[Activity]: Set down the material exactly, keeping every line whole.

[Supplied entries]:

◆ ◆ ◆

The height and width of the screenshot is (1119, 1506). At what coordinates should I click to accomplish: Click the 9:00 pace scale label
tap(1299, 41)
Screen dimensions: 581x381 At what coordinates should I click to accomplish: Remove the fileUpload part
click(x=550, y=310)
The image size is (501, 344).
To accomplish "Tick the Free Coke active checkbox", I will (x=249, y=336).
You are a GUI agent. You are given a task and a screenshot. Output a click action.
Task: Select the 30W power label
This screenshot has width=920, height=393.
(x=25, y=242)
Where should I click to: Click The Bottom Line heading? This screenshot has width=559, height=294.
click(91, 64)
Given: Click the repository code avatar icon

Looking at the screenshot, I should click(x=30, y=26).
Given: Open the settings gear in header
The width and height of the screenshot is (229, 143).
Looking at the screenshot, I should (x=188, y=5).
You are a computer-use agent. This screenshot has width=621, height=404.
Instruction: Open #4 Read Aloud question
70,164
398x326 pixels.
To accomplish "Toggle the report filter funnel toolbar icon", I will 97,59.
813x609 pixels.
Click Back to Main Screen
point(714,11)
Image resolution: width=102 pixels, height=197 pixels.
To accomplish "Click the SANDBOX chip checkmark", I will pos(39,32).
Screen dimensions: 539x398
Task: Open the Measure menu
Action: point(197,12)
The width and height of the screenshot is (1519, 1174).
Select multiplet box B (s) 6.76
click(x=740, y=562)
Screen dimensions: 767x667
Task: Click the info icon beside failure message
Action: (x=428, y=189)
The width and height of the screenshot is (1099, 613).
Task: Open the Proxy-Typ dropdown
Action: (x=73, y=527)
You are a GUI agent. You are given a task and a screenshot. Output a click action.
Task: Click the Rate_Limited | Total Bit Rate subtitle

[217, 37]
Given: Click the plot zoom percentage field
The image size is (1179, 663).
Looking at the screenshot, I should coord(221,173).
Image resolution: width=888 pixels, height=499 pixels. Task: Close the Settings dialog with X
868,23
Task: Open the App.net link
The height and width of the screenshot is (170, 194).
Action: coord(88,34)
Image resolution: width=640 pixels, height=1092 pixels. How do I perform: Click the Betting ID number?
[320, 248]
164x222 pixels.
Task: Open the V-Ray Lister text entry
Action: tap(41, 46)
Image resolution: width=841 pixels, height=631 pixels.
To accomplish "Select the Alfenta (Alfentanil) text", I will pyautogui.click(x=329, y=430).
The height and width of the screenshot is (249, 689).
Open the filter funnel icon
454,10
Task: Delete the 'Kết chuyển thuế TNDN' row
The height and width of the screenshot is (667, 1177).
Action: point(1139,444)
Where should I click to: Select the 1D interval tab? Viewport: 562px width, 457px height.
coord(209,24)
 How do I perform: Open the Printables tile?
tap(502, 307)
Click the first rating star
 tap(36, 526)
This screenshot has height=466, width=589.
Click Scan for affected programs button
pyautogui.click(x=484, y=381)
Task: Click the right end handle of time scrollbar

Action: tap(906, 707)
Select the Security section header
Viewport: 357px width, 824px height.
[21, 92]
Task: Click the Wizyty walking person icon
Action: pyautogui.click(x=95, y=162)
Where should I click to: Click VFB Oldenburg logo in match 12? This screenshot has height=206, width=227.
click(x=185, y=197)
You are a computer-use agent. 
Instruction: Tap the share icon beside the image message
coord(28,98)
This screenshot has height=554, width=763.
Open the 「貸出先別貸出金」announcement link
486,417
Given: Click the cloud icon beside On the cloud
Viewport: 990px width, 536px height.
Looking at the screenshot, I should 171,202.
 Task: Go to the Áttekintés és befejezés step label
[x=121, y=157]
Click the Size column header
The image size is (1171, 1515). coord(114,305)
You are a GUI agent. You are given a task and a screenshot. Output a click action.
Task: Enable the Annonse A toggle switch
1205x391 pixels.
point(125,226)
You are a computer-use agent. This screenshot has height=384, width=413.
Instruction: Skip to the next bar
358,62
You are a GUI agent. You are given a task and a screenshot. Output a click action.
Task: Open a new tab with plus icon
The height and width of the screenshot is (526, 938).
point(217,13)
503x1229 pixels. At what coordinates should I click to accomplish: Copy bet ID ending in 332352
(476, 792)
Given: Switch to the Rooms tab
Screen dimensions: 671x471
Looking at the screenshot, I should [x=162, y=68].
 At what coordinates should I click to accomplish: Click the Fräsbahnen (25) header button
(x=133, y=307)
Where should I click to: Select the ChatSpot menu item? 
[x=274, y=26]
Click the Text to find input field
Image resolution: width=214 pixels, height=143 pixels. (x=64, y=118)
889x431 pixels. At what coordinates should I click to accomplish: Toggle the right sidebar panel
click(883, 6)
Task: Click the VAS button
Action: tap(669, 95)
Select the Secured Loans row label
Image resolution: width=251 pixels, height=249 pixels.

◆ ◆ ◆

[Response to this exercise]:
The height and width of the screenshot is (1119, 1506). At what coordinates should I click to accomplish: Click the 9:00 pace scale label
tap(1299, 41)
Screen dimensions: 581x381 At what coordinates should I click to accomplish: Remove the fileUpload part
click(x=550, y=310)
The image size is (501, 344).
To accomplish "Tick the Free Coke active checkbox", I will (x=249, y=336).
You are a GUI agent. You are given a task and a screenshot. Output a click action.
Task: Select the 30W power label
This screenshot has width=920, height=393.
(x=25, y=242)
Where should I click to: Click The Bottom Line heading? This screenshot has width=559, height=294.
click(91, 64)
Given: Click the repository code avatar icon

Looking at the screenshot, I should click(x=30, y=26).
Given: Open the settings gear in header
The width and height of the screenshot is (229, 143).
Looking at the screenshot, I should (x=188, y=5).
You are a computer-use agent. This screenshot has width=621, height=404.
Instruction: Open #4 Read Aloud question
70,164
398x326 pixels.
To accomplish "Toggle the report filter funnel toolbar icon", I will 97,59.
813x609 pixels.
Click Back to Main Screen
point(714,11)
Image resolution: width=102 pixels, height=197 pixels.
To accomplish "Click the SANDBOX chip checkmark", I will pos(39,32).
Screen dimensions: 539x398
Task: Open the Measure menu
Action: point(197,12)
The width and height of the screenshot is (1519, 1174).
Select multiplet box B (s) 6.76
click(x=740, y=562)
Screen dimensions: 767x667
Task: Click the info icon beside failure message
Action: (x=428, y=189)
The width and height of the screenshot is (1099, 613).
Task: Open the Proxy-Typ dropdown
Action: (x=73, y=527)
You are a GUI agent. You are given a task and a screenshot. Output a click action.
Task: Click the Rate_Limited | Total Bit Rate subtitle

[217, 37]
Given: Click the plot zoom percentage field
The image size is (1179, 663).
Looking at the screenshot, I should coord(221,173).
Image resolution: width=888 pixels, height=499 pixels. Task: Close the Settings dialog with X
868,23
Task: Open the App.net link
The height and width of the screenshot is (170, 194).
Action: coord(88,34)
Image resolution: width=640 pixels, height=1092 pixels. How do I perform: Click the Betting ID number?
[320, 248]
164x222 pixels.
Task: Open the V-Ray Lister text entry
Action: tap(41, 46)
Image resolution: width=841 pixels, height=631 pixels.
To accomplish "Select the Alfenta (Alfentanil) text", I will pyautogui.click(x=329, y=430).
The height and width of the screenshot is (249, 689).
Open the filter funnel icon
454,10
Task: Delete the 'Kết chuyển thuế TNDN' row
The height and width of the screenshot is (667, 1177).
Action: point(1139,444)
Where should I click to: Select the 1D interval tab? Viewport: 562px width, 457px height.
coord(209,24)
 How do I perform: Open the Printables tile?
tap(502, 307)
Click the first rating star
 tap(36, 526)
This screenshot has height=466, width=589.
Click Scan for affected programs button
pyautogui.click(x=484, y=381)
Task: Click the right end handle of time scrollbar

Action: tap(906, 707)
Select the Security section header
Viewport: 357px width, 824px height.
[21, 92]
Task: Click the Wizyty walking person icon
Action: pyautogui.click(x=95, y=162)
Where should I click to: Click VFB Oldenburg logo in match 12? This screenshot has height=206, width=227.
click(x=185, y=197)
You are a computer-use agent. 
Instruction: Tap the share icon beside the image message
coord(28,98)
This screenshot has height=554, width=763.
Open the 「貸出先別貸出金」announcement link
486,417
Given: Click the cloud icon beside On the cloud
Viewport: 990px width, 536px height.
Looking at the screenshot, I should 171,202.
 Task: Go to the Áttekintés és befejezés step label
[x=121, y=157]
Click the Size column header
The image size is (1171, 1515). coord(114,305)
You are a GUI agent. You are given a task and a screenshot. Output a click action.
Task: Enable the Annonse A toggle switch
1205x391 pixels.
point(125,226)
You are a computer-use agent. This screenshot has height=384, width=413.
Instruction: Skip to the next bar
358,62
You are a GUI agent. You are given a task and a screenshot. Output a click action.
Task: Open a new tab with plus icon
The height and width of the screenshot is (526, 938).
point(217,13)
503x1229 pixels. At what coordinates should I click to accomplish: Copy bet ID ending in 332352
(476, 792)
Given: Switch to the Rooms tab
Screen dimensions: 671x471
Looking at the screenshot, I should [x=162, y=68].
 At what coordinates should I click to accomplish: Click the Fräsbahnen (25) header button
(x=133, y=307)
Where should I click to: Select the ChatSpot menu item? 
[x=274, y=26]
Click the Text to find input field
Image resolution: width=214 pixels, height=143 pixels. (x=64, y=118)
889x431 pixels. At what coordinates should I click to accomplish: Toggle the right sidebar panel
click(883, 6)
Task: Click the VAS button
Action: tap(669, 95)
Select the Secured Loans row label
Image resolution: width=251 pixels, height=249 pixels.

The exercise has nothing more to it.